All that I can say is that the tables devoted to it commanded the
seaward views, and the tops of the gardens where the players withdrew
when they wished to commit suicide. The rooms are decorated by several
French painters of note, and the whole interior is designed by the
famous architect Gamier, to as little effect of beauty as could well be.
It is as if these French artists had worked in the German taste, rather
than their own, and in any case they have achieved in their several
allegories and impersonations something uniformly heavy and dull. One
might fancy that the mood of the players at the tables had imparted
itself to the figures in the panels, but very likely this is not so, for
the players had apparently parted with none of their unpleasing dulness.

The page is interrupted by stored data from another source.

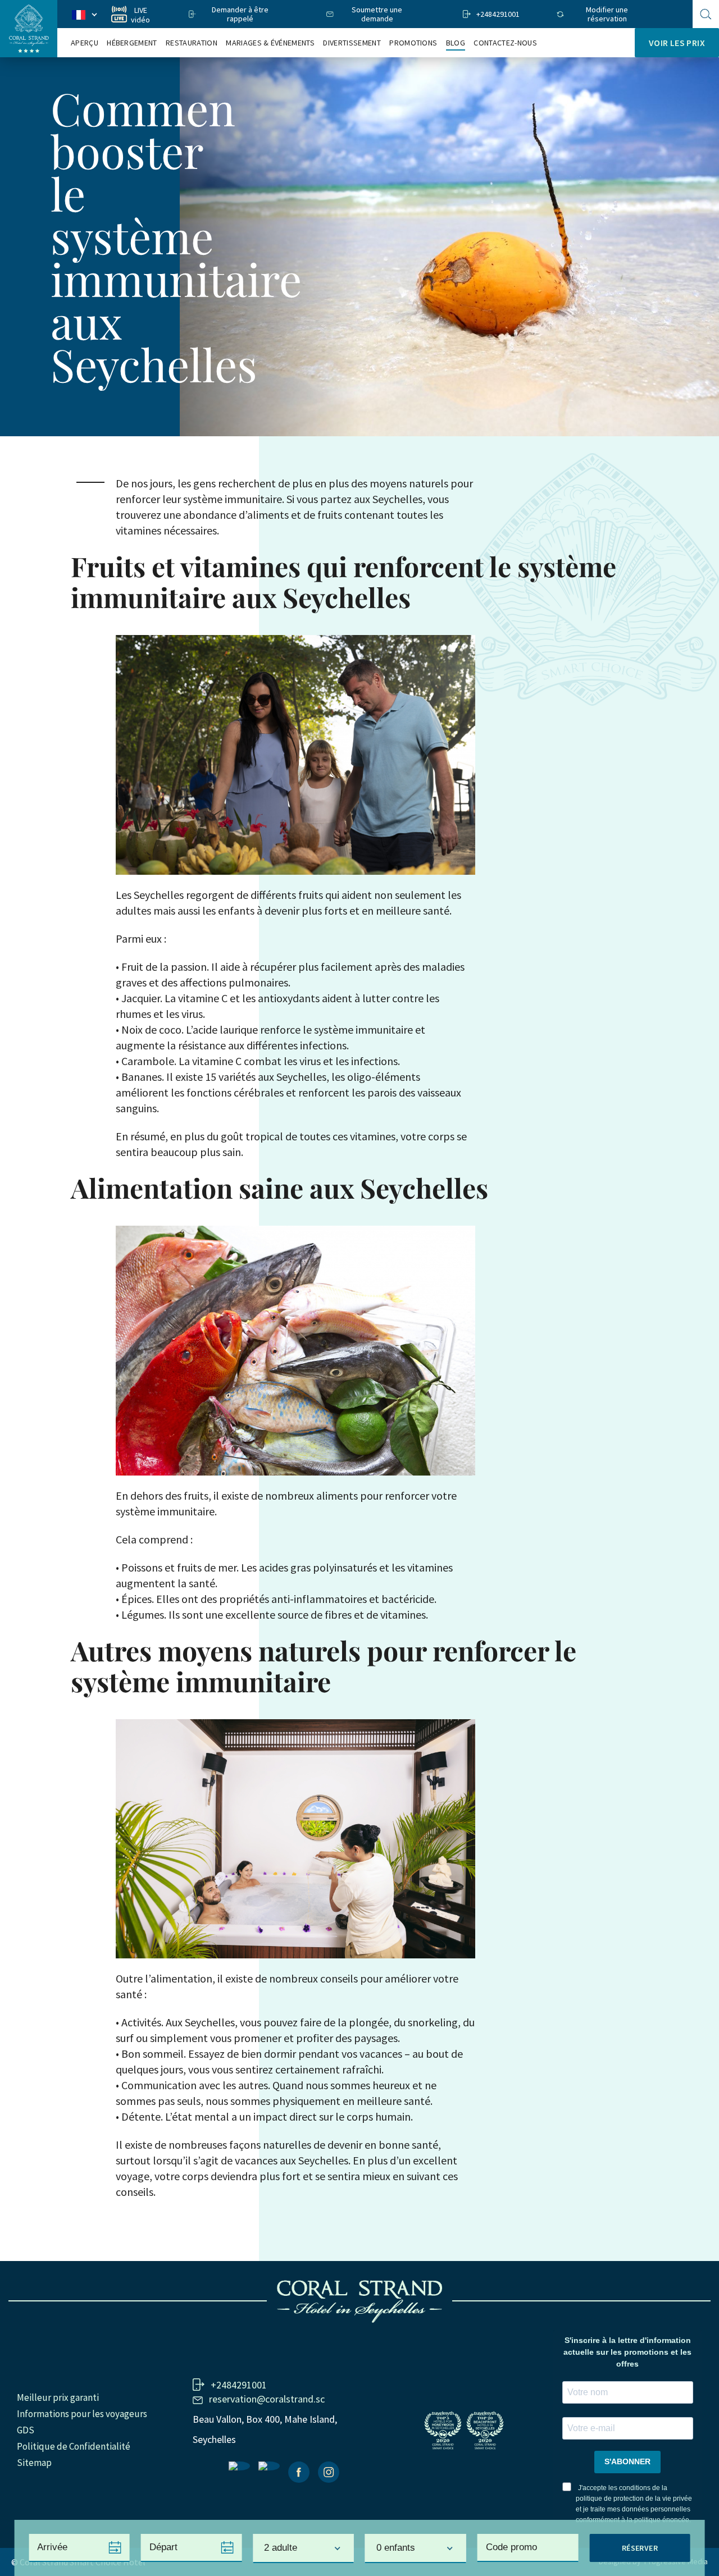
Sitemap (34, 2462)
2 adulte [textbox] (280, 2547)
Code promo (511, 2547)
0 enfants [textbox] (395, 2547)
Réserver (640, 2548)
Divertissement (351, 43)
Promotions (413, 43)
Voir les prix (677, 42)
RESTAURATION (191, 43)
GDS (25, 2430)
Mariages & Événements (270, 43)
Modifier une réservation (607, 14)
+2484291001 (498, 14)
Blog (455, 43)
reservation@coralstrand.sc (267, 2398)
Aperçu (84, 43)
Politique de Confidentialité (73, 2446)
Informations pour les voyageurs (82, 2414)
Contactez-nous (505, 43)
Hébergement (132, 43)
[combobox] (303, 2548)
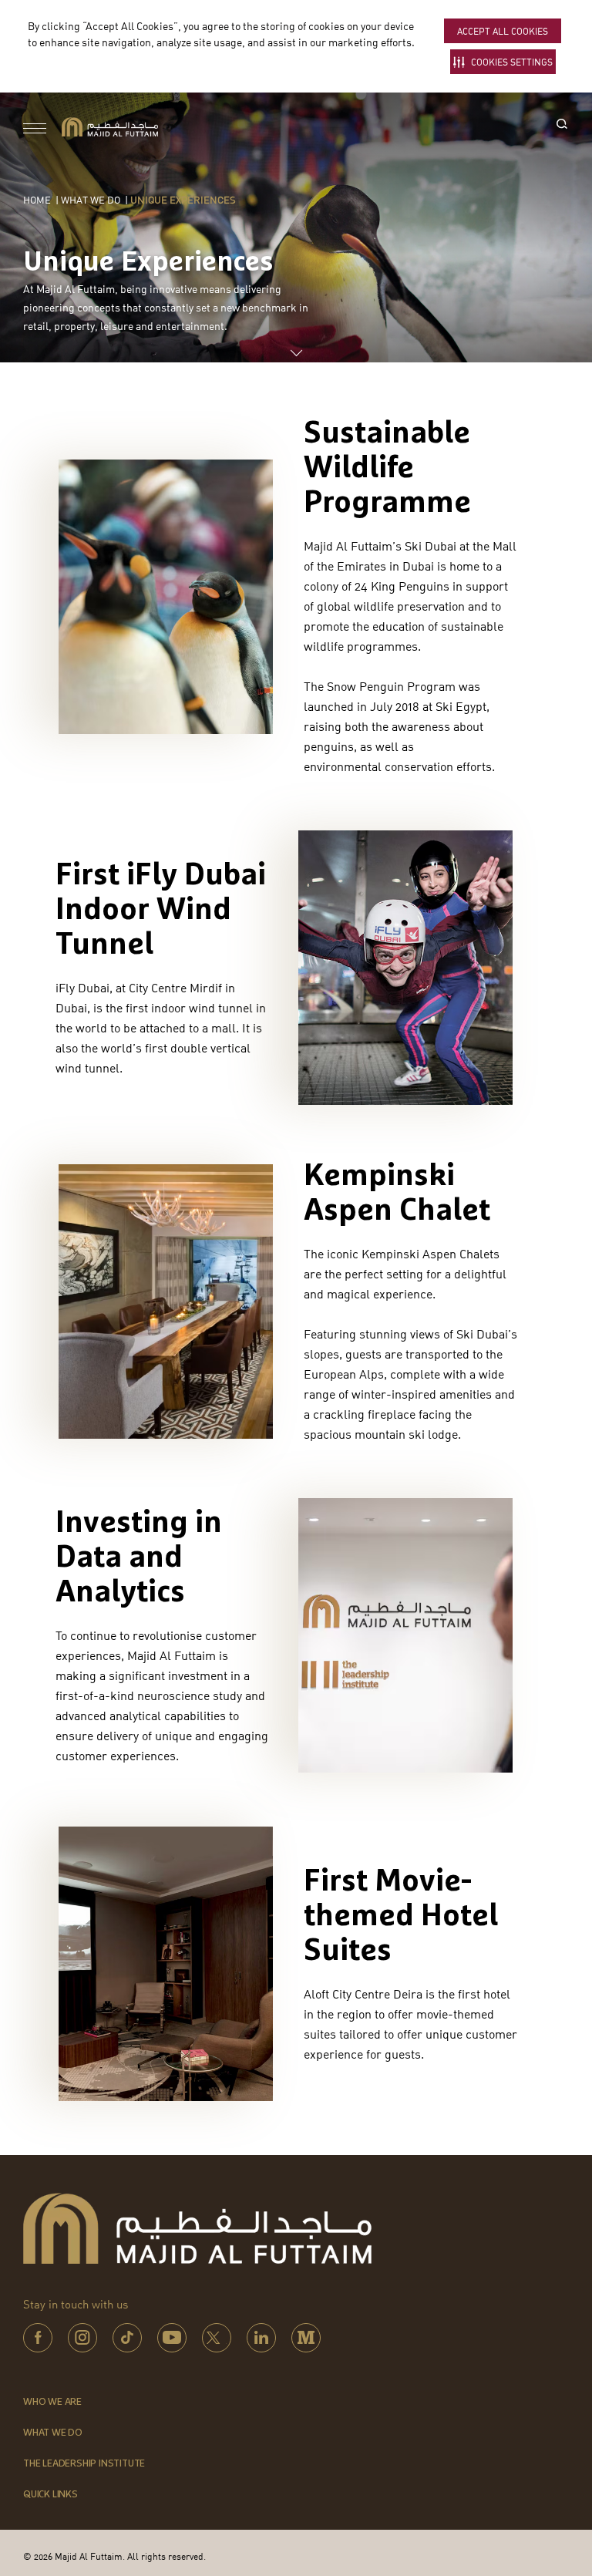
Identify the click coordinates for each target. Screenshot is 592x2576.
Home (37, 200)
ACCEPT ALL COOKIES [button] (502, 31)
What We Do (90, 200)
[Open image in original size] (110, 126)
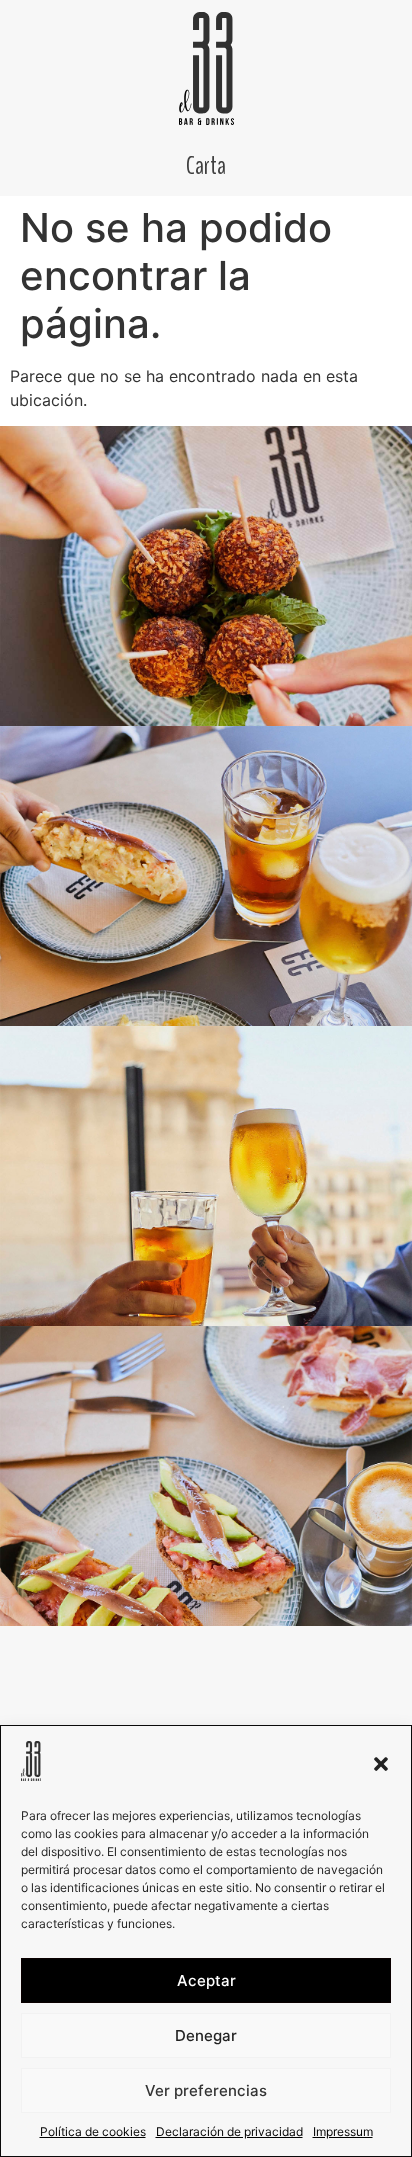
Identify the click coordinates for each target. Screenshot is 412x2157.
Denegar (206, 2035)
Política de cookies (93, 2131)
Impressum (343, 2131)
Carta (206, 166)
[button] (381, 1764)
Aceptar (206, 1980)
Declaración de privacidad (229, 2131)
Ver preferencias (206, 2090)
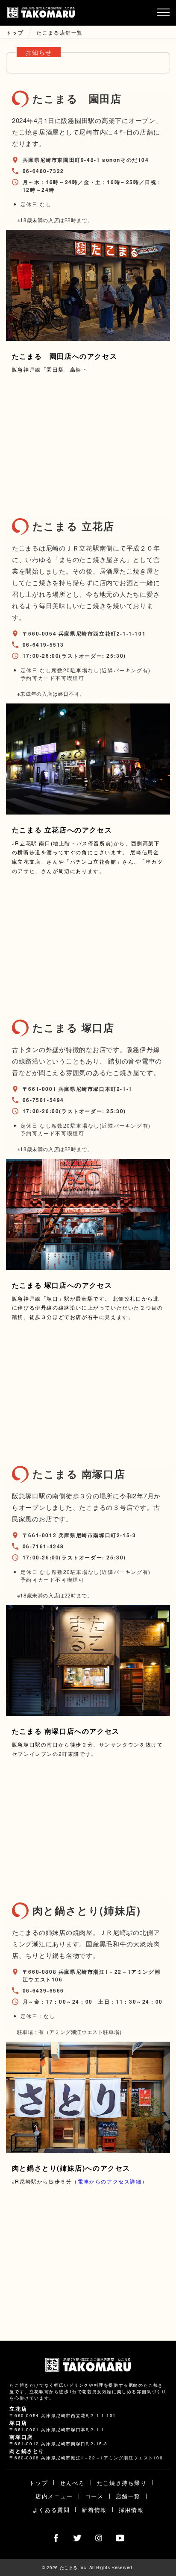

They were in about equal number men and women, and they partook equally
of a look of hard repression. The repression may not have been wholly
from within; a little away from each table hovered, with an air of
detachment, certain plain and quiet men, who, for all their apparent
inattention, may have been agents of the Administration vigilant to
subdue the slightest show of drama in the players. I myself saw no
drama, unless I may call so the attitude of a certain tall, handsome
young man, who stood at the corner of one of the tables, and, with
nervously working jaws, staked his money at each invitation of the
croupiers. I did not know whether he won or lost, and I could not decide
from their faces which of the other men or women were winning or losing.
I had supposed that I might see distinguished faces, distinguished
figures, but I saw none. The players were of the average of the
spectators in dress and carriage, but in the heavy atmosphere of the
rooms, which was very hot and very bad, they all alike looked dull.